# chart for reward redemption?



## margo (Apr 23, 2012)

:help: Is there a chart/page that shows how many rewards I would need for a specific trip (LCH to Boston or Montreal,etc)? How do I know how many rewards are needed if I get off the train in some of the cities? I can't seem to find a simple formula. Thank you.


----------



## CHamilton (Apr 23, 2012)

Go to https://www.amtrakgu...ards.com/redeem and click the item marked "Amtrak Travel". There's also a chart here.

Here's the zone map:


----------



## RRrich (Apr 23, 2012)

Thàt is the chart but exactly how it is interpreted in "vague" situations is not shared with the public. :angry:


----------



## the_traveler (Apr 23, 2012)

You can not stopover in a city on an AGR reward. You must redeem a new Award each time you stopover, unless you take the next train out. Also do not count the northeast zone as a zone unless *BOTH* your origination and destination stations are with that zone, if one is outside the northeast zone, only consider it as the eastern zone!


----------



## Devil's Advocate (Apr 23, 2012)

CHamilton said:


> Here's the zone map:


What in the heck? Whose idea was it to leave off all the cities?


----------



## Ispolkom (Apr 23, 2012)

The last time this map came up, *ScottP* pointed us to this link, complete with border city names. It's a shame that we have to use the Wayback Machine to look up something as basic as the zone map, but that's AGR for you.


----------



## margo (Apr 24, 2012)

Ispolkom said:


> The last time this map came up, *ScottP* pointed us to this link, complete with border city names. It's a shame that we have to use the Wayback Machine to look up something as basic as the zone map, but that's AGR for you.


Thanks everyone for the info. It helped a lot. One more question- if I go from LCH to NOL to Chi to Cincinatti, or CIN to NYP to BOS to Cleveland, are these 1 zone trips? Thanks again.


----------



## the_traveler (Apr 24, 2012)

margo said:


> One more question- if I go from LCH to NOL to Chi to Cincinatti, or CIN to NYP to BOS to Cleveland, are these 1 zone trips? Thanks again.


Yes, each is a 1 zone trip! and if you stop in NYP, the NYP-BOS segment is in the northeast zone - a lower rate! However if you go LCH-NYP or LCH-BOS, and do not stop over in CIN or NYP, the whole trip each way would be 2 zones! For a roomette, the "cost" is 15,000 for 1 zone or 20,000 for 2 zones!
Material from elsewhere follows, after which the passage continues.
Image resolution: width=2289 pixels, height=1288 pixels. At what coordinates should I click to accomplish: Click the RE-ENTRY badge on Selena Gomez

Unless you really wanted to stop at CIN or NYP, I personally think spending 20,000 points is better than to spend 30,000 points (for 2 one zone trips)! And if you were to take the Cardinal (You mentioned CIN and the only train to CIN is the Cardinal), you would arrive into NYP very late in the evening. Or if you continue to BOS, you would connect in WAS and connect to #66, but you would get BC seats (if you had a roomette) and arrive at 8 AM!


----------



## Ispolkom (Apr 24, 2012)

margo said:


> Thanks everyone for the info. It helped a lot. One more question- if I go from LCH to NOL to Chi to Cincinatti, or CIN to NYP to BOS to Cleveland, are these 1 zone trips? Thanks again.


I'd expect that you'd have difficulties booking either itinerary. The first is perfectly legitimate (you could even travel through San Antonio), but I can't get it to come up on amtrak.com, and lately I encountered a lot of agents that seem to think that if amtrak.com don't show it, they don't book it. The second itinerary (CIN-NYP-BOS-CLE) would require an overnight in Boston. Even CIN-NYP-CLE would require an overnight in New York. I'd expect that you'd be expected to travel between those two cities via Chicago. Since overnight stops are usually a no-no (nothing in AGRLand is absolute), you'll need to use all your charm to book the trip heading eastward.


----------